> _Information shown_
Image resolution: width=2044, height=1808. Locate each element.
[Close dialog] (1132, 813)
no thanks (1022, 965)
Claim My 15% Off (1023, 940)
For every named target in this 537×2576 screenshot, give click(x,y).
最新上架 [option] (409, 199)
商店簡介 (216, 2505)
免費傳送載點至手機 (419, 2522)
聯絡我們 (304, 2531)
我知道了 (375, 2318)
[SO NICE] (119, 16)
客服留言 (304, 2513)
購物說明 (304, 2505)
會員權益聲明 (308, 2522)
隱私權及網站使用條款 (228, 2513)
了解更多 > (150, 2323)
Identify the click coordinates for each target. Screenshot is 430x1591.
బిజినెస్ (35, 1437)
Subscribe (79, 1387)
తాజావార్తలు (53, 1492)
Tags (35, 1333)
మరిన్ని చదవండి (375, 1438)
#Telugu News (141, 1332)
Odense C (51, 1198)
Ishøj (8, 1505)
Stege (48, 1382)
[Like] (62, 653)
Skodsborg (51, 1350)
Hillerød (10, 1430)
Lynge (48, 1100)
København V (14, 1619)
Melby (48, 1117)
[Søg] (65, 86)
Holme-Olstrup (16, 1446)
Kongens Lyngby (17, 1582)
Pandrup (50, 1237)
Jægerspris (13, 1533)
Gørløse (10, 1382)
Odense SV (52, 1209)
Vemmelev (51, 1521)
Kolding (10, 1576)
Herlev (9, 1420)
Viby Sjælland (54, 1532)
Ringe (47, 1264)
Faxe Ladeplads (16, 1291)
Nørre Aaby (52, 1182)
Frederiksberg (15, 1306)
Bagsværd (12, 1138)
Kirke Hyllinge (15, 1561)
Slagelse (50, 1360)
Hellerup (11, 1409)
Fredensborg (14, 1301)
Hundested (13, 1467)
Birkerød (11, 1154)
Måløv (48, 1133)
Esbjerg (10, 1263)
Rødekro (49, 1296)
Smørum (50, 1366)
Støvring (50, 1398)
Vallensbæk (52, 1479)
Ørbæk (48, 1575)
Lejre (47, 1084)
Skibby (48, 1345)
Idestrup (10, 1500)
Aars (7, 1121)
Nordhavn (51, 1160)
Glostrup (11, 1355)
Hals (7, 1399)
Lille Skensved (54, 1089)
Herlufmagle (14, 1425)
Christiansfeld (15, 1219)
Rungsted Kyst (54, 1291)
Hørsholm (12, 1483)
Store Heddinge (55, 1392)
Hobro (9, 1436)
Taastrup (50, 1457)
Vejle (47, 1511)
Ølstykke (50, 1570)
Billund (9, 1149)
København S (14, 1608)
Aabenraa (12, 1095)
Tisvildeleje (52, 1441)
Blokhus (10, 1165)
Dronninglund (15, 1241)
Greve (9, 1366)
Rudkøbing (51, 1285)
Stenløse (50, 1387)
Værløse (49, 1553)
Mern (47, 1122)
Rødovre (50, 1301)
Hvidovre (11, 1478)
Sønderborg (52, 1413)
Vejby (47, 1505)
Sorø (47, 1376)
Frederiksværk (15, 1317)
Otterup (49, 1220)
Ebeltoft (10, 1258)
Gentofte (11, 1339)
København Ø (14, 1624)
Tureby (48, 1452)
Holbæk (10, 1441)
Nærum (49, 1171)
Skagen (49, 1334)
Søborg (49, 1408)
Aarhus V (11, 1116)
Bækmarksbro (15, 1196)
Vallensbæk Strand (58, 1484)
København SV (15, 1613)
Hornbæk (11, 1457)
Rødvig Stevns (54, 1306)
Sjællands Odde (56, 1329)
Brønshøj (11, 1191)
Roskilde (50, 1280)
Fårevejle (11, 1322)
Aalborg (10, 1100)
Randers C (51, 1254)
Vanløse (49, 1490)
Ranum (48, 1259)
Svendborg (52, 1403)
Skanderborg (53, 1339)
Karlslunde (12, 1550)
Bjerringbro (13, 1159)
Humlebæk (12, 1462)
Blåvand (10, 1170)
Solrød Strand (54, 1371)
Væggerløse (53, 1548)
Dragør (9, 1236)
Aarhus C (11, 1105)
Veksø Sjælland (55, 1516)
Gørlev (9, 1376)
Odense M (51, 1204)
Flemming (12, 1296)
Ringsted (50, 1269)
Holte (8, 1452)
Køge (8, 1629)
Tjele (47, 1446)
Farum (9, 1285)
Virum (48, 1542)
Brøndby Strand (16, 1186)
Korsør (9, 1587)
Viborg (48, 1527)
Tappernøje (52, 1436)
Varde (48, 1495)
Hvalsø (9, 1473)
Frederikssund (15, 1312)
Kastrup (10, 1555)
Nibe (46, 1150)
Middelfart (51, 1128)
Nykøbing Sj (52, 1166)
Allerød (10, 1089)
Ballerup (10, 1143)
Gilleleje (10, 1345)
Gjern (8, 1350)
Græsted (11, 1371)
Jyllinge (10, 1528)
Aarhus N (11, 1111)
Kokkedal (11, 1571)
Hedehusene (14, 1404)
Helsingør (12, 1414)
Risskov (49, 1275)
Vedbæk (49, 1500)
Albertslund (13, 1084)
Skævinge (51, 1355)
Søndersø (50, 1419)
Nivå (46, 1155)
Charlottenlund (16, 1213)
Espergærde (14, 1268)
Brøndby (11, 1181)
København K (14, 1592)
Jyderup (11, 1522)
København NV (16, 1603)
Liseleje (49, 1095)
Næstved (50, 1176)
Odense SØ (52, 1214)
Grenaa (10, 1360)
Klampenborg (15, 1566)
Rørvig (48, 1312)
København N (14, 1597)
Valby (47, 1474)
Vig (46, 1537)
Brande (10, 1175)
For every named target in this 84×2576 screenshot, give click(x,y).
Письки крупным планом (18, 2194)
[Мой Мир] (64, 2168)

> _Task instructions_
Repeat back the data above, exact to the last character.

> _Expected answer_
Image resolution: width=2044, height=1808. Locate each element.
[Close dialog] (1132, 813)
no thanks (1022, 965)
Claim My 15% Off (1023, 940)
For every named target in this 537×2576 screenshot, give click(x,y).
最新上架 [option] (409, 199)
商店簡介 (216, 2505)
免費傳送載點至手機 (419, 2522)
聯絡我們 (304, 2531)
我知道了 (375, 2318)
[SO NICE] (119, 16)
客服留言 (304, 2513)
購物說明 (304, 2505)
會員權益聲明 (308, 2522)
隱私權及網站使用條款 (228, 2513)
了解更多 > (150, 2323)
Identify the click coordinates for each target. Screenshot is 430x1591.
బిజినెస్ (35, 1437)
Subscribe (79, 1387)
తాజావార్తలు (53, 1492)
Tags (35, 1333)
మరిన్ని చదవండి (375, 1438)
#Telugu News (141, 1332)
Odense C (51, 1198)
Ishøj (8, 1505)
Stege (48, 1382)
[Like] (62, 653)
Skodsborg (51, 1350)
Hillerød (10, 1430)
Lynge (48, 1100)
København V (14, 1619)
Melby (48, 1117)
[Søg] (65, 86)
Holme-Olstrup (16, 1446)
Kongens Lyngby (17, 1582)
Pandrup (50, 1237)
Jægerspris (13, 1533)
Gørløse (10, 1382)
Odense SV (52, 1209)
Vemmelev (51, 1521)
Kolding (10, 1576)
Herlev (9, 1420)
Viby Sjælland (54, 1532)
Ringe (47, 1264)
Faxe Ladeplads (16, 1291)
Nørre Aaby (52, 1182)
Frederiksberg (15, 1306)
Bagsværd (12, 1138)
Kirke Hyllinge (15, 1561)
Slagelse (50, 1360)
Hellerup (11, 1409)
Fredensborg (14, 1301)
Hundested (13, 1467)
Birkerød (11, 1154)
Måløv (48, 1133)
Esbjerg (10, 1263)
Rødekro (49, 1296)
Smørum (50, 1366)
Støvring (50, 1398)
Vallensbæk (52, 1479)
Ørbæk (48, 1575)
Lejre (47, 1084)
Skibby (48, 1345)
Idestrup (10, 1500)
Aars (7, 1121)
Nordhavn (51, 1160)
Glostrup (11, 1355)
Hals (7, 1399)
Lille Skensved (54, 1089)
Herlufmagle (14, 1425)
Christiansfeld (15, 1219)
Rungsted Kyst (54, 1291)
Hørsholm (12, 1483)
Store Heddinge (55, 1392)
Hobro (9, 1436)
Taastrup (50, 1457)
Vejle (47, 1511)
Ølstykke (50, 1570)
Billund (9, 1149)
København S (14, 1608)
Aabenraa (12, 1095)
Tisvildeleje (52, 1441)
Blokhus (10, 1165)
Dronninglund (15, 1241)
Greve (9, 1366)
Rudkøbing (51, 1285)
Stenløse (50, 1387)
Værløse (49, 1553)
Mern (47, 1122)
Rødovre (50, 1301)
Hvidovre (11, 1478)
Sønderborg (52, 1413)
Vejby (47, 1505)
Sorø (47, 1376)
Frederiksværk (15, 1317)
Otterup (49, 1220)
Ebeltoft (10, 1258)
Gentofte (11, 1339)
København Ø (14, 1624)
Tureby (48, 1452)
Holbæk (10, 1441)
Nærum (49, 1171)
Skagen (49, 1334)
Søborg (49, 1408)
Aarhus V (11, 1116)
Bækmarksbro (15, 1196)
Vallensbæk Strand (58, 1484)
København SV (15, 1613)
Hornbæk (11, 1457)
Rødvig Stevns (54, 1306)
Sjællands Odde (56, 1329)
Brønshøj (11, 1191)
Roskilde (50, 1280)
Fårevejle (11, 1322)
Aalborg (10, 1100)
Randers C (51, 1254)
Vanløse (49, 1490)
Ranum (48, 1259)
Svendborg (52, 1403)
Skanderborg (53, 1339)
Karlslunde (12, 1550)
Bjerringbro (13, 1159)
Humlebæk (12, 1462)
Blåvand (10, 1170)
Solrød Strand (54, 1371)
Væggerløse (53, 1548)
Dragør (9, 1236)
Aarhus C (11, 1105)
Veksø Sjælland (55, 1516)
Gørlev (9, 1376)
Odense M (51, 1204)
Flemming (12, 1296)
Ringsted (50, 1269)
Holte (8, 1452)
Køge (8, 1629)
Tjele (47, 1446)
Farum (9, 1285)
Virum (48, 1542)
Brøndby Strand (16, 1186)
Korsør (9, 1587)
Viborg (48, 1527)
Tappernøje (52, 1436)
Varde (48, 1495)
Hvalsø (9, 1473)
Frederikssund (15, 1312)
Kastrup (10, 1555)
Nibe (46, 1150)
Middelfart (51, 1128)
Nykøbing Sj (52, 1166)
Allerød (10, 1089)
Ballerup (10, 1143)
Gilleleje (10, 1345)
Gjern (8, 1350)
Græsted (11, 1371)
Jyllinge (10, 1528)
Aarhus N (11, 1111)
Kokkedal (11, 1571)
Hedehusene (14, 1404)
Helsingør (12, 1414)
Risskov (49, 1275)
Vedbæk (49, 1500)
Albertslund (13, 1084)
Skævinge (51, 1355)
Søndersø (50, 1419)
Nivå (46, 1155)
Charlottenlund (16, 1213)
Espergærde (14, 1268)
Brøndby (11, 1181)
København K (14, 1592)
Jyderup (11, 1522)
København NV (16, 1603)
Liseleje (49, 1095)
Næstved (50, 1176)
Odense SØ (52, 1214)
Grenaa (10, 1360)
Klampenborg (15, 1566)
Rørvig (48, 1312)
København N (14, 1597)
Valby (47, 1474)
Vig (46, 1537)
Brande (10, 1175)
For every named target in this 84×2576 screenshot, give click(x,y).
Письки крупным планом (18, 2194)
[Мой Мир] (64, 2168)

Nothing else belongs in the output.